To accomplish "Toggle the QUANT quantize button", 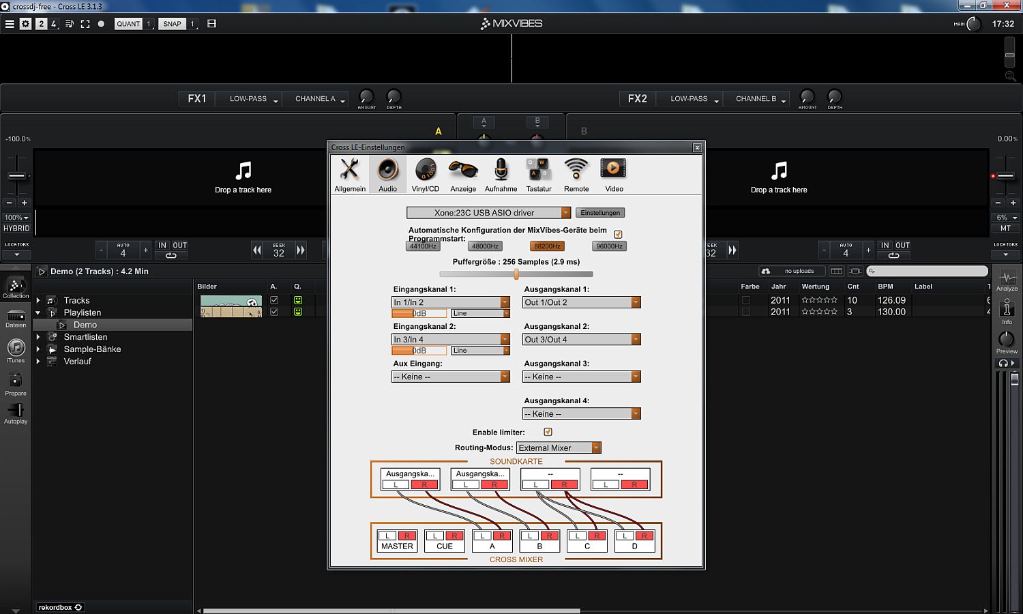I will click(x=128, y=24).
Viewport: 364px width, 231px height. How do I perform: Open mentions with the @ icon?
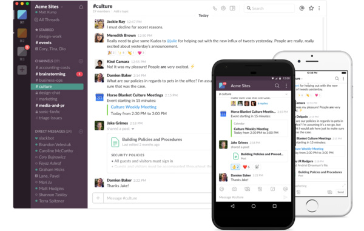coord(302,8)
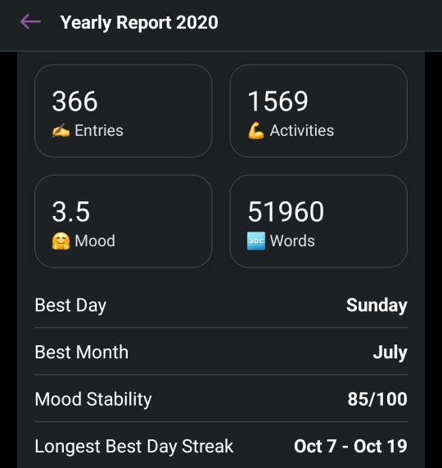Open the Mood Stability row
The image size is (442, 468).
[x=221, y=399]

▶ YOUR OBJECTIVE
Please repeat the listing from the line with "Viewport: 364px width, 231px" through the end of the listing, swapping "mentions" for "notifications" and keeping everything else the same. Omit the pictures from your answer.

▶ ANSWER TO THE PROBLEM
Viewport: 364px width, 231px height. How do I perform: Open notifications with the @ icon?
coord(302,8)
Open the Mood Stability row
The image size is (442, 468).
[x=221, y=399]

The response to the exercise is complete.